» **What the task asks**: Rewrite the data below with "pixels" swapped for "px" and everything else unchanged. Omit the pictures from your answer.

» **Records**:
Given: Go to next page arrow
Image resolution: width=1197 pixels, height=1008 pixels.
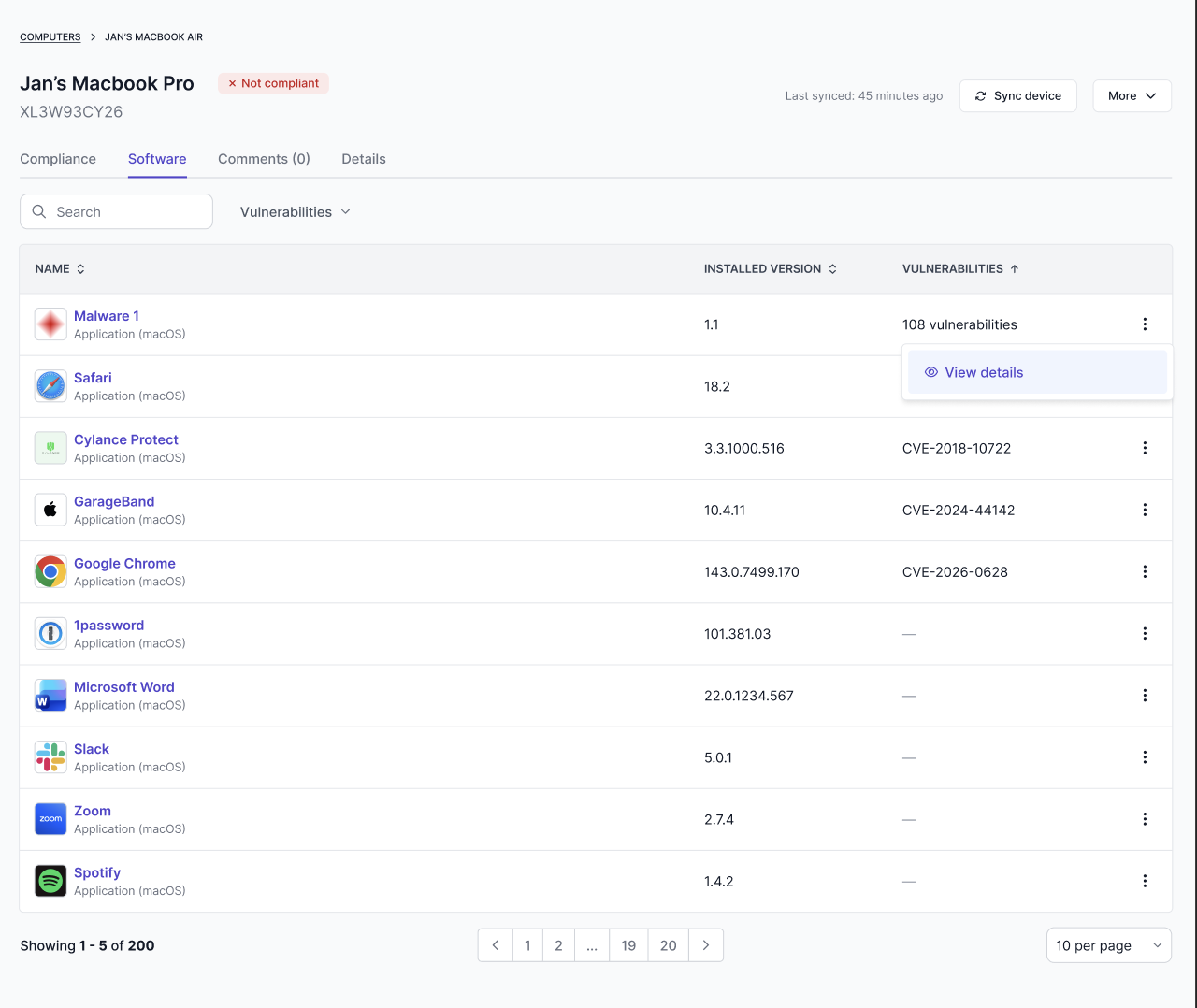Looking at the screenshot, I should point(706,945).
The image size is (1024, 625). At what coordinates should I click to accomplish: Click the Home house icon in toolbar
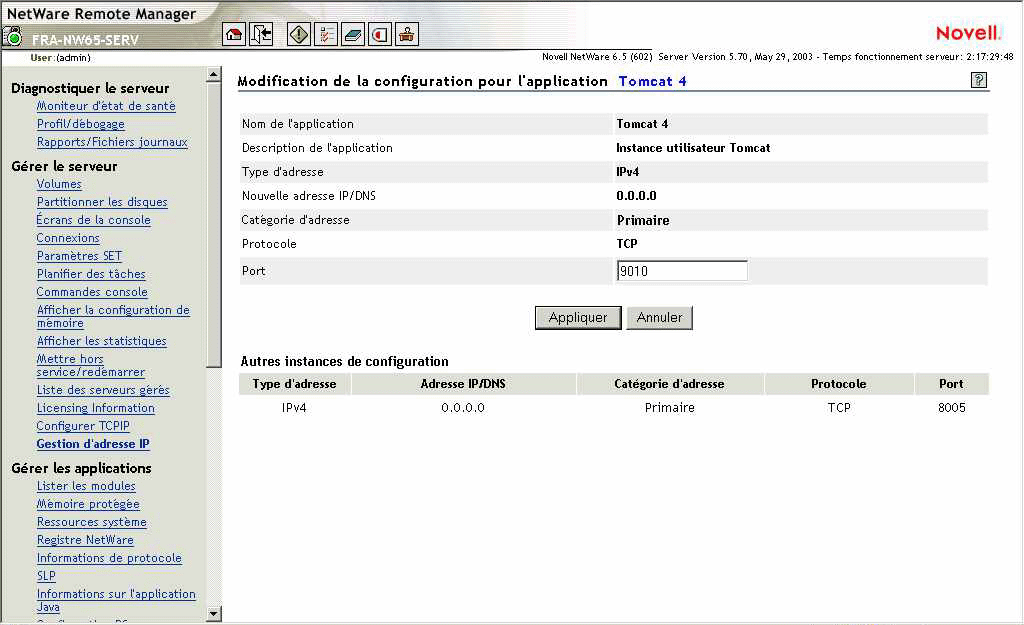[x=234, y=34]
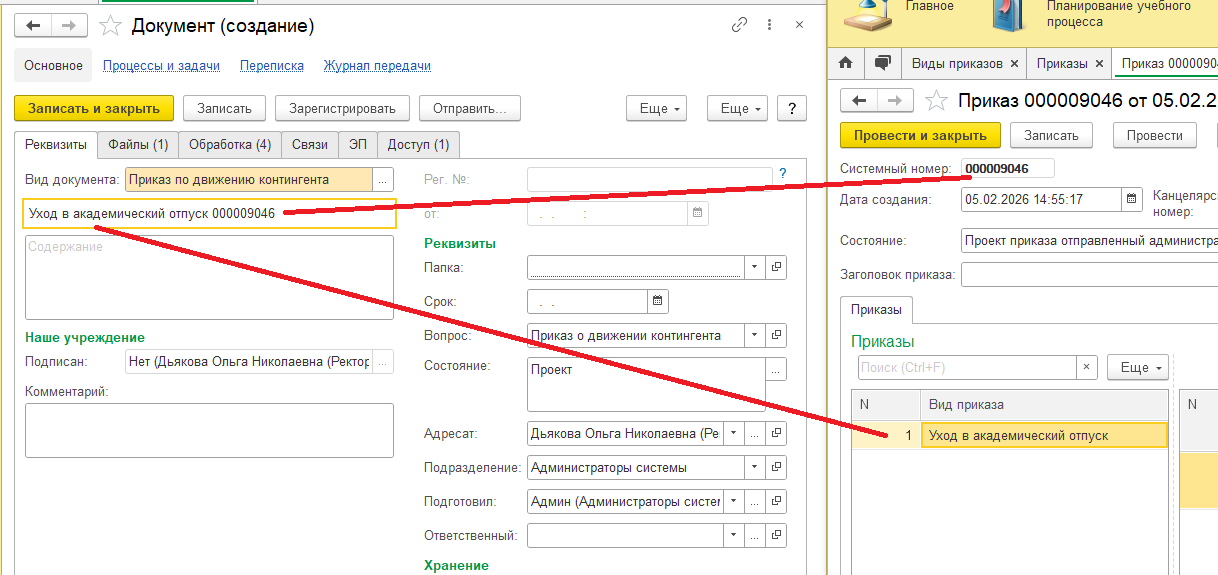Open Папка field linked item icon

[x=776, y=267]
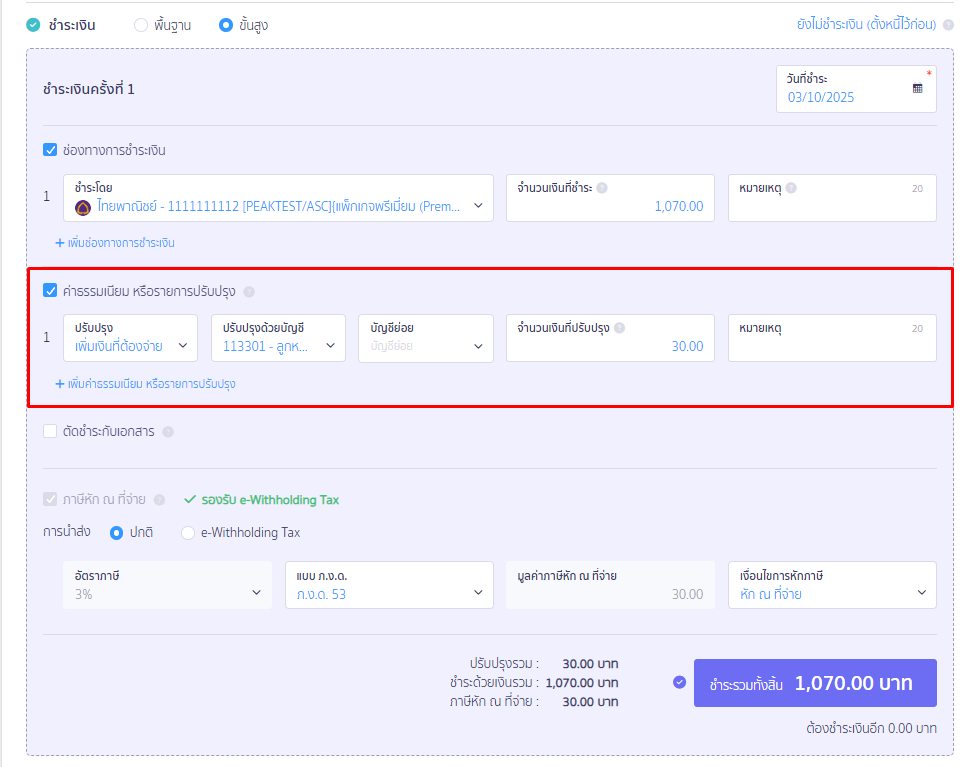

» **Complete response**:
Given: Go to next page arrow
Image resolution: width=1197 px, height=1008 px.
Looking at the screenshot, I should point(706,945).
The image size is (1024, 625). At what coordinates should I click to accomplish: Click the Home house icon in toolbar
[x=234, y=34]
Open Папка field linked item icon

[x=776, y=267]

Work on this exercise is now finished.